While these new cloud services deliver attractive benefits, they also increase management complexity and the potential for costly misconfiguration errors that can compromise critical resources and sensitive information.

Public cloud environments effectively include an infinite number of configuration combinations, offering a long list of opportunities for misconfigurations. Users may also change settings at any time, introducing a misconfiguration where there was not one previously. Where with automation these misconnfigurations can rapidly be duplicated. For the public cloud, misconfigurations are a serious problem, which is why Gartner recently claimed that 99% of cloud security failures are the customers fault.

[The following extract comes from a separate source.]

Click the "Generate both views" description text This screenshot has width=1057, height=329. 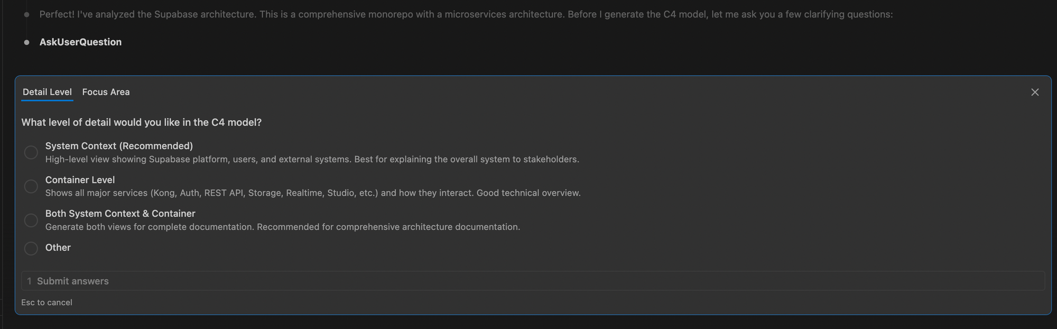(282, 227)
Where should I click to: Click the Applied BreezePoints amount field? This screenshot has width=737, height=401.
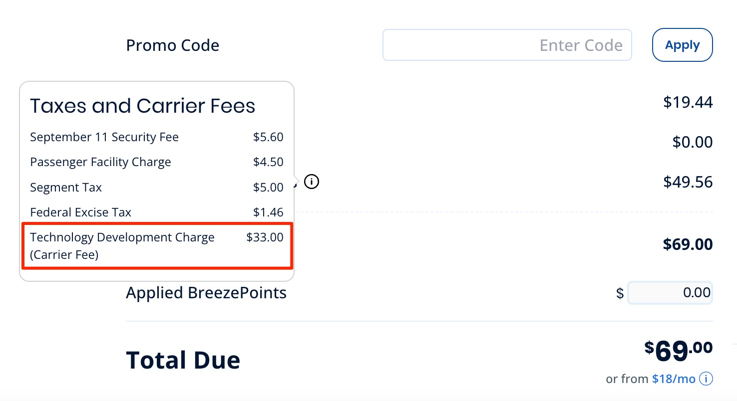(x=670, y=293)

According to another report, most cloud misconfigurations are the result of inexperienced users or a failure to update security tools designed to do things like monitor and validate configurations. Nearly 40% occur due to efforts to merge data during M&A activities. Other times, a cloud storage bucket is left open to the public, enabling anyone to access itno special hacking skills or tools required. Perhaps the most famous example is that of the US National Security Agency, where a cloud-based server was left open, and security documents were freely accessible using just a web browser.

Other security events tied back to misconfiguration include:

The results of a cloud misconfiguration can be devastating. Between 2018 and 2019, more than 33 billion records were exposed as companies moved to the cloud without having appropriate security in place. During that time, the number of records exposed by cloud misconfigurations rose by 80%, as did the total cost to companies associated with those lost records.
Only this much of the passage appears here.